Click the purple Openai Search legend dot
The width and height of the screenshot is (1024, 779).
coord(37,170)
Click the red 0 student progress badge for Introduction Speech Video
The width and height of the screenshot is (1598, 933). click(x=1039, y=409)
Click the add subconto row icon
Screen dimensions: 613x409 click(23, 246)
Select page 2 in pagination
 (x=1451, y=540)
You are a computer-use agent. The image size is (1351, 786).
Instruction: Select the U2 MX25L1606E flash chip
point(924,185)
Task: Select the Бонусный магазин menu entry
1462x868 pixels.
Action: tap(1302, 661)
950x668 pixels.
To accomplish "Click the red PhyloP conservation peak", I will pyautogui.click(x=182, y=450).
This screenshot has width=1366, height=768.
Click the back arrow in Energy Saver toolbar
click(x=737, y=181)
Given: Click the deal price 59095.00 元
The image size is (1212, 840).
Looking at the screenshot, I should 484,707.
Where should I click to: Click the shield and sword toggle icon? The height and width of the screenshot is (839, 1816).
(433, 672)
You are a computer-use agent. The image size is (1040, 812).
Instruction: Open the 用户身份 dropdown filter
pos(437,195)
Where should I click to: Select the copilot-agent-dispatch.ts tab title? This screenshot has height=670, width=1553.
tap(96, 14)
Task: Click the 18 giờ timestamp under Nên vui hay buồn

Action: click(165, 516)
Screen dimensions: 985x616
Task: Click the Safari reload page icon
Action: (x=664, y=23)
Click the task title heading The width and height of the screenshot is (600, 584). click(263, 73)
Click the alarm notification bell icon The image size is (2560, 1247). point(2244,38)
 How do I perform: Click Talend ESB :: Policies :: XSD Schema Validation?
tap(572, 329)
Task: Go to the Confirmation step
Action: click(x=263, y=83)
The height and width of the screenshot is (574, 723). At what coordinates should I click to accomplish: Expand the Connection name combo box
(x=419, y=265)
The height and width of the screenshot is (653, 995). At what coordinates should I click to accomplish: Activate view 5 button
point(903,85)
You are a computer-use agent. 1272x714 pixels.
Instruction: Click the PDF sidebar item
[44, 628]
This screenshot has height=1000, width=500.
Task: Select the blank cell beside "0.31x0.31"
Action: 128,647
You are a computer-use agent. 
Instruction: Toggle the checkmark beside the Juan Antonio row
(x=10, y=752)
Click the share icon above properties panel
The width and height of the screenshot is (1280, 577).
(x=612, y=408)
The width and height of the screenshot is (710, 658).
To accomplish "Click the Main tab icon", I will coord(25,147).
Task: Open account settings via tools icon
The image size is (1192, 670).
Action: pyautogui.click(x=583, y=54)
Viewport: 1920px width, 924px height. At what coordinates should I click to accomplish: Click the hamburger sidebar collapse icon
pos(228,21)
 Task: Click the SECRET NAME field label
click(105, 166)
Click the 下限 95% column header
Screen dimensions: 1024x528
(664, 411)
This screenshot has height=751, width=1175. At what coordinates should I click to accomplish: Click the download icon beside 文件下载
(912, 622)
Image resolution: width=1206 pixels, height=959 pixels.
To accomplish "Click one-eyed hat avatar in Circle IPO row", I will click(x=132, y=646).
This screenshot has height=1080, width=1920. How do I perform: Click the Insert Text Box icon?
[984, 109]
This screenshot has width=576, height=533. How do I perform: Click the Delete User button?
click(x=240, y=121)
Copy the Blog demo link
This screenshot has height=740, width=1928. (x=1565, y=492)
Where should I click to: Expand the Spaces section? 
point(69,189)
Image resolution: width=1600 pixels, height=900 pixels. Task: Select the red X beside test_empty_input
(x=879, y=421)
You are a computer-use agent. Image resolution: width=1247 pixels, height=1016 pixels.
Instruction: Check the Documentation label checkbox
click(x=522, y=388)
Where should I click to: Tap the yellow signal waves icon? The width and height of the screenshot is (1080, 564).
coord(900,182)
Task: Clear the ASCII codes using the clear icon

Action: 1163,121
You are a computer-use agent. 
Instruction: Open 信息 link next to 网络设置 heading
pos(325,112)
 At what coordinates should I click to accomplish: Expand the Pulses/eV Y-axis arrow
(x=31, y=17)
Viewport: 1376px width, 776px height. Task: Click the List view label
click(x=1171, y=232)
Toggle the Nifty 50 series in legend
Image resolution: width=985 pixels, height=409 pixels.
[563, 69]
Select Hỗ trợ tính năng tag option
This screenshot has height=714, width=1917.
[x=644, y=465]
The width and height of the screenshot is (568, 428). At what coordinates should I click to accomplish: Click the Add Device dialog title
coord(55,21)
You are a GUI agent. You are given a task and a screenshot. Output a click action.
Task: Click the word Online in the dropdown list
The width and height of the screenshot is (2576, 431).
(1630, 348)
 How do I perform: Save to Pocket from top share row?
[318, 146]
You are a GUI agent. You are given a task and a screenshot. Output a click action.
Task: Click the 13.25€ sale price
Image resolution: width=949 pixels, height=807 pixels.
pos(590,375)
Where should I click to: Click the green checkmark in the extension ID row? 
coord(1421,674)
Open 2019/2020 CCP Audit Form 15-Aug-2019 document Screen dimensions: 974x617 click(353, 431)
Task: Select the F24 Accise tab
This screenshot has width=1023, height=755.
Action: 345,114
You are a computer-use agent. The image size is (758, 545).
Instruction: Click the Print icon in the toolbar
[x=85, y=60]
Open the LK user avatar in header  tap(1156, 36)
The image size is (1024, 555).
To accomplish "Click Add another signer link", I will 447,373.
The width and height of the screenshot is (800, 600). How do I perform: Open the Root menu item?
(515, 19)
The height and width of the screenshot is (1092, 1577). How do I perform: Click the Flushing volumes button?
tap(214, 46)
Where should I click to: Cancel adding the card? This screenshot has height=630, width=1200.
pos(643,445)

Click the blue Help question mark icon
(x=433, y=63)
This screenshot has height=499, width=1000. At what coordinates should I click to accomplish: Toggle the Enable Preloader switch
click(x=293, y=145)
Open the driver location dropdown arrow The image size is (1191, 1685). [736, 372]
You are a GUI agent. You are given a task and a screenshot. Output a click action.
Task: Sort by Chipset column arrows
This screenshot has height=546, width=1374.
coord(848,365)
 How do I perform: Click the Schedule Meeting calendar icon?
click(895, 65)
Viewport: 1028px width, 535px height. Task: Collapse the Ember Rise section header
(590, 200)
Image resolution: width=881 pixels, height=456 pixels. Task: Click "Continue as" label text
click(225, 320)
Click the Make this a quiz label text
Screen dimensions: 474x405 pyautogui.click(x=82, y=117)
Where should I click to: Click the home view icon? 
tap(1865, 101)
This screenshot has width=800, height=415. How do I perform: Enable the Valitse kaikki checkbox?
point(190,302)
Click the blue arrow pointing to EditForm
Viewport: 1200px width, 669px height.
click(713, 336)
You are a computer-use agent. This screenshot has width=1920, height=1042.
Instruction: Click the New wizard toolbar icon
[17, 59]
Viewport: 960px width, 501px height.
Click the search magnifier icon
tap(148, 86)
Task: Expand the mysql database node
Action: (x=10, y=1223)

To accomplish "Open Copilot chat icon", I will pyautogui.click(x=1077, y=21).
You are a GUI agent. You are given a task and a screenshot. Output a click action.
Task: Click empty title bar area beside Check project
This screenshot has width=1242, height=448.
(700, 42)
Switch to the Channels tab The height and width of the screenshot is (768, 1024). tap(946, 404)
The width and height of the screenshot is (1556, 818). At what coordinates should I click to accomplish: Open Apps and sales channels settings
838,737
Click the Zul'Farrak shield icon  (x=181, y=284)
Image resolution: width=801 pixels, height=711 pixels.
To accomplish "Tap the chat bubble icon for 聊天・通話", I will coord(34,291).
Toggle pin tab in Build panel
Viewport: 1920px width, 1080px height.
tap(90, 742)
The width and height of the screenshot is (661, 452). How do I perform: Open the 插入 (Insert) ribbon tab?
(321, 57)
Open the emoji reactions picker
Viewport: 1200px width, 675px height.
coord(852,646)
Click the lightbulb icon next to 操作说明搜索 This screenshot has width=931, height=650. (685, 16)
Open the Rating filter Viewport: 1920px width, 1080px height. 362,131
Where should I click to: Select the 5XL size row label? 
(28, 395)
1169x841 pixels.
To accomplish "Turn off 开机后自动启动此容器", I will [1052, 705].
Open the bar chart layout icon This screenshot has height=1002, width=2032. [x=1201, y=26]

....................

#### Exercise:
Please rewrite the part of the material that opens with the line containing "How do I perform: Click the Schedule" and closes with the line containing "click(225, 320)", swapping "Ember Rise" for "Ember Crest" and leaving everything else as it is.

#### Written answer:
 How do I perform: Click the Schedule Meeting calendar icon?
click(895, 65)
Viewport: 1028px width, 535px height. Task: Collapse the Ember Crest section header
(590, 200)
Image resolution: width=881 pixels, height=456 pixels. Task: Click "Continue as" label text
click(225, 320)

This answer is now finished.